Wiederhole bitte den Lesetext zum SW-Logo aus einem Farbfoto vollständig und Wort für Wort.

* [LESETEXT]
————————

# Aus Farbfoto ein SW-Logo (Stempel)



## kreiter (20. September 2006)

Hallo,
kann man aus einem Farbfoto ein sehr einfaches SW-Bild erstellen, was z.B. so ausschaut wie im Anhang?
Danke Gruß
Andreas


----------



## ikon (20. September 2006)

Hi,

nach benutzen der Forumsuche hättest Du vielleicht den Thread: http://www.tutorials.de/forum/photoshop/214688-sportler-als-comicfigur.html?highlight=vektorisieren oder http://www.tutorials.de/forum/photoshop/129927-che-guevara-effekt.html?highlight=vektorisieren gefunden. Gibte da verschiedene Möglichkeiten. Als kleinen Tipp kann ich Dir noch verraten, daß Du wahrscheinlich für das erstellen eines Stempels das ganze noch als Pfad brauchst. Um das vernünftig zu bewerkstelligen gehst Du einfach mal die Threads durch bis Du in Photoshop eine einfarbige Fläche hast, machst daraus eine Auswahl die dann in ein Pfad konvertiert wird. Dann über "export" als Illustrator Format speichern und in Illustrator, Inkscape oder Freehand reinzeichnen. Anonsten kannst Du auch wie in dem Che Guevara Thread beschrieben die Flächen mit dem Pfadwerkzeug in PS oder einem der genannten Vektorprogramme selbst nachzeichen - ist vielleicht etwas kniffelig und Zeitaufwendig, aber auf jeden Fall bekommst Du dadurch ein saubereres Ergebnis.

————————

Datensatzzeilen
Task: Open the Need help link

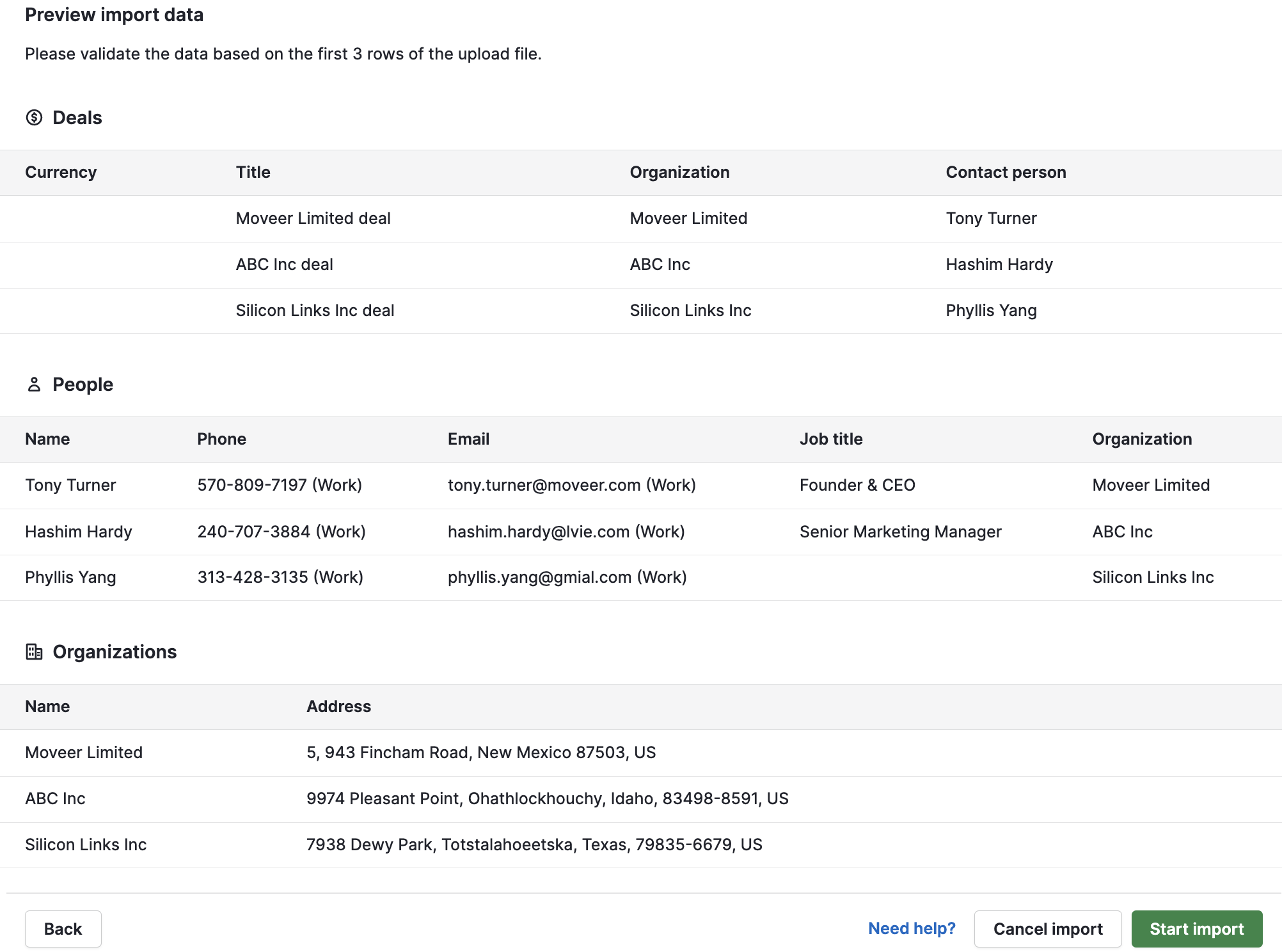Action: (x=911, y=928)
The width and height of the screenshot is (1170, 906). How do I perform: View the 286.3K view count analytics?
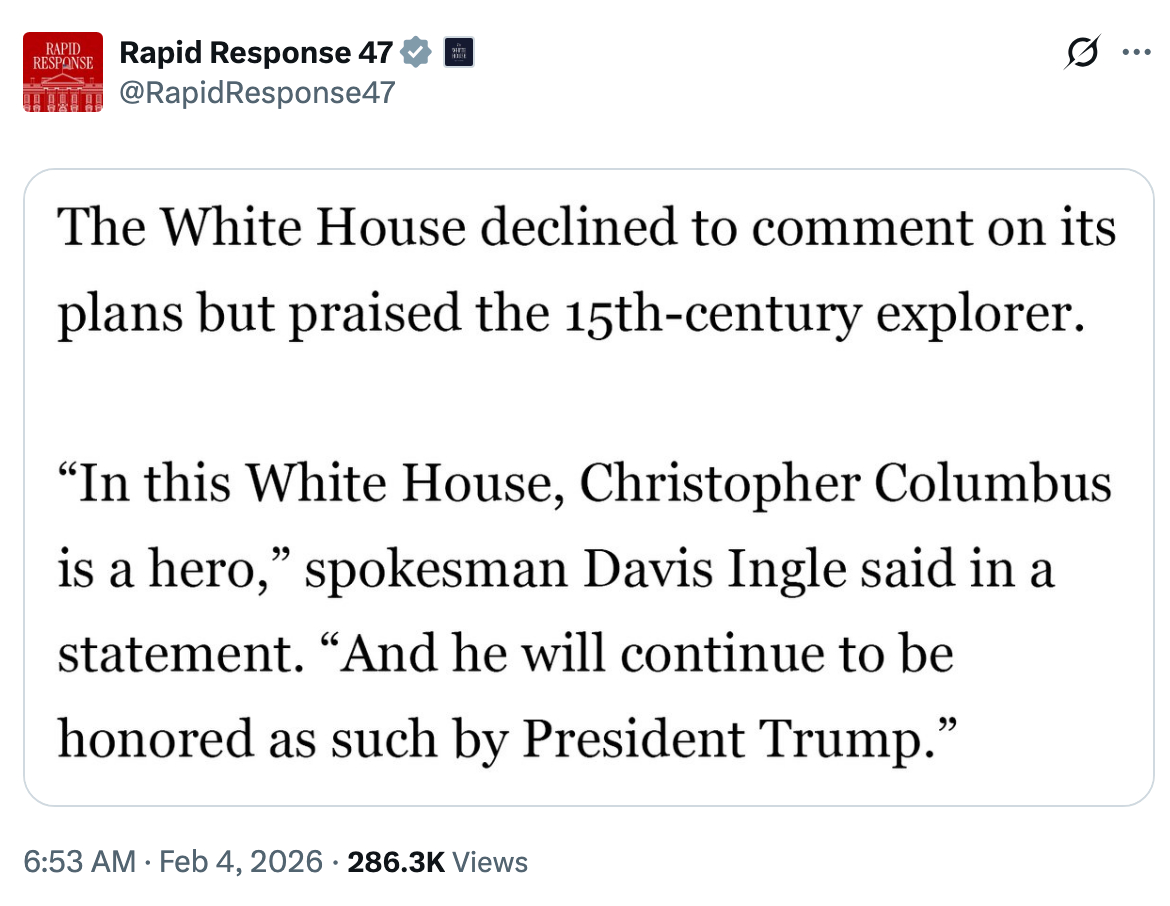pos(395,862)
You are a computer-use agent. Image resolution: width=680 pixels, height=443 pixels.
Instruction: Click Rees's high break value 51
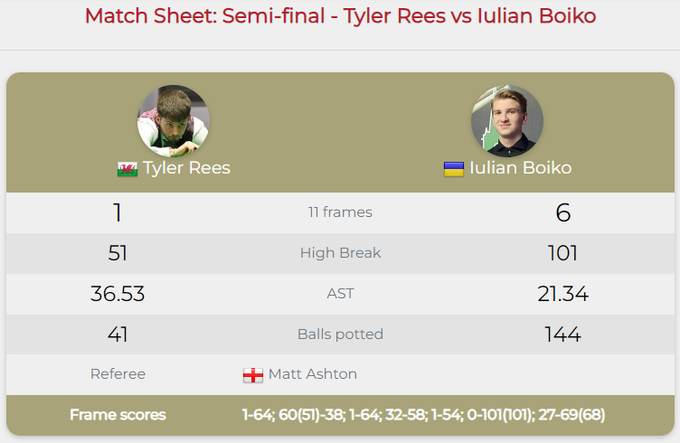[x=118, y=253]
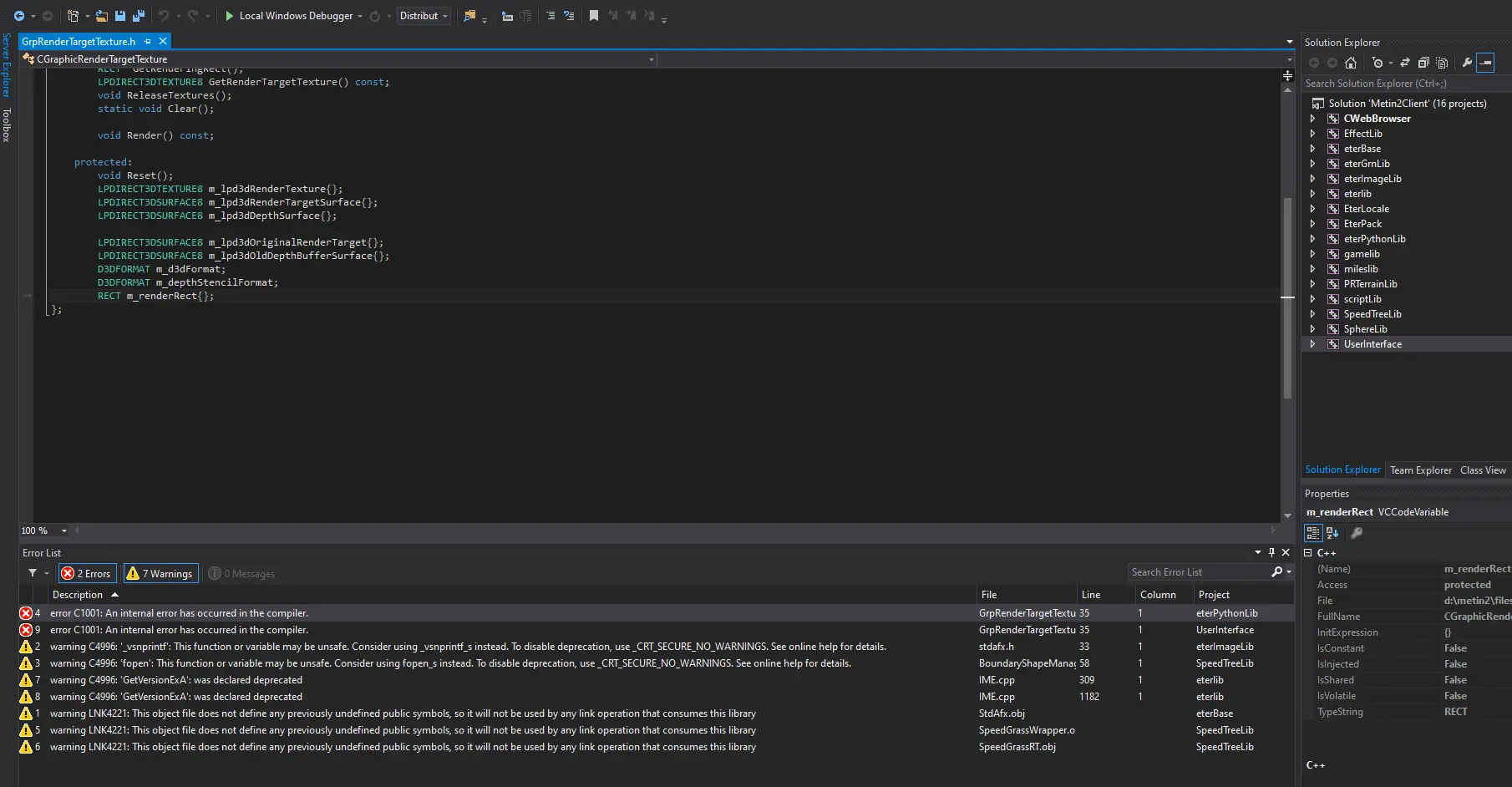Sort errors by Description column header
1512x787 pixels.
pyautogui.click(x=78, y=595)
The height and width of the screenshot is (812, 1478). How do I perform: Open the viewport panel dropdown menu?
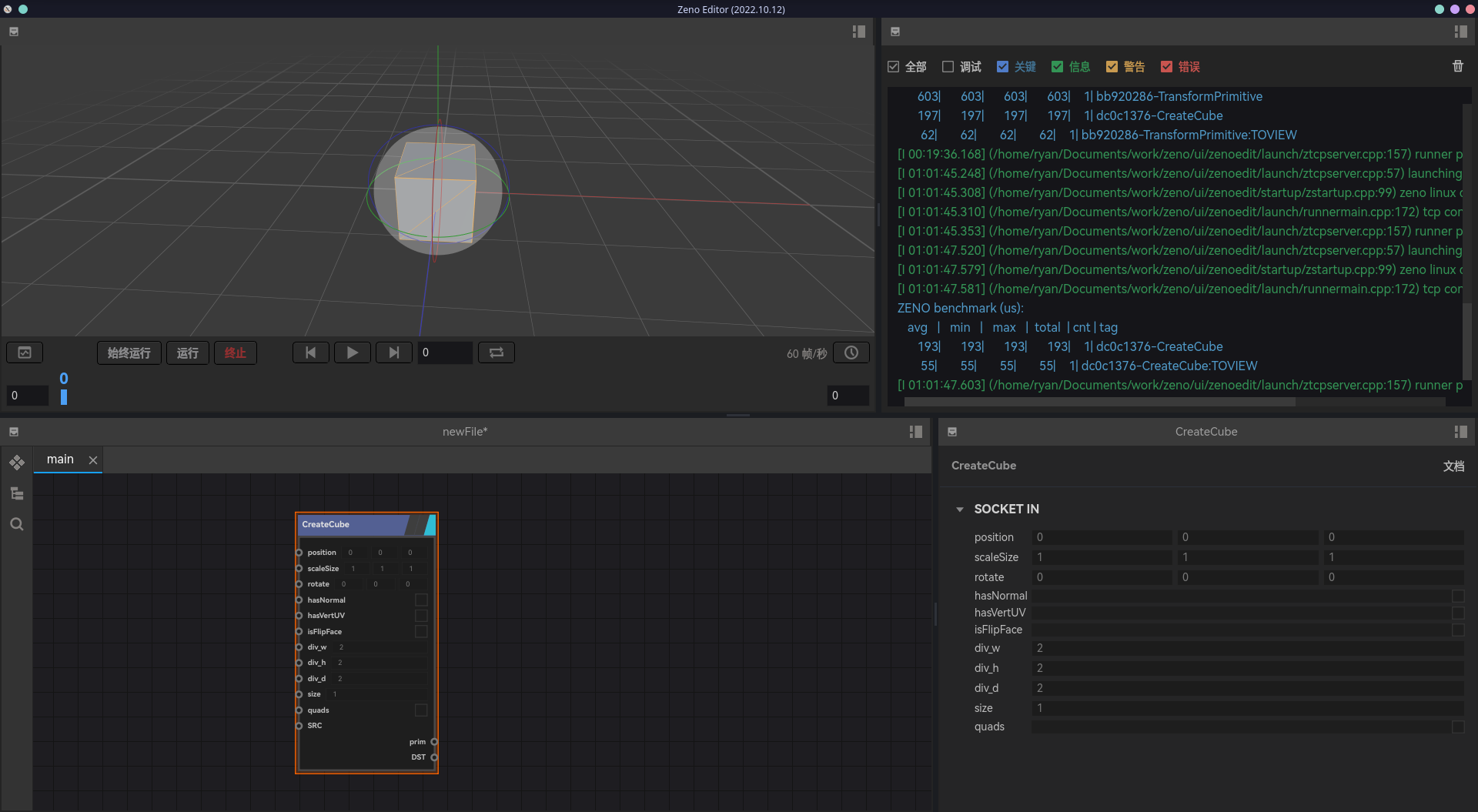tap(14, 32)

————————

* [GELÖSTE AUFGABE]
# Aus Farbfoto ein SW-Logo (Stempel)



## kreiter (20. September 2006)

Hallo,
kann man aus einem Farbfoto ein sehr einfaches SW-Bild erstellen, was z.B. so ausschaut wie im Anhang?
Danke Gruß
Andreas


----------



## ikon (20. September 2006)

Hi,

nach benutzen der Forumsuche hättest Du vielleicht den Thread: http://www.tutorials.de/forum/photoshop/214688-sportler-als-comicfigur.html?highlight=vektorisieren oder http://www.tutorials.de/forum/photoshop/129927-che-guevara-effekt.html?highlight=vektorisieren gefunden. Gibte da verschiedene Möglichkeiten. Als kleinen Tipp kann ich Dir noch verraten, daß Du wahrscheinlich für das erstellen eines Stempels das ganze noch als Pfad brauchst. Um das vernünftig zu bewerkstelligen gehst Du einfach mal die Threads durch bis Du in Photoshop eine einfarbige Fläche hast, machst daraus eine Auswahl die dann in ein Pfad konvertiert wird. Dann über "export" als Illustrator Format speichern und in Illustrator, Inkscape oder Freehand reinzeichnen. Anonsten kannst Du auch wie in dem Che Guevara Thread beschrieben die Flächen mit dem Pfadwerkzeug in PS oder einem der genannten Vektorprogramme selbst nachzeichen - ist vielleicht etwas kniffelig und Zeitaufwendig, aber auf jeden Fall bekommst Du dadurch ein saubereres Ergebnis.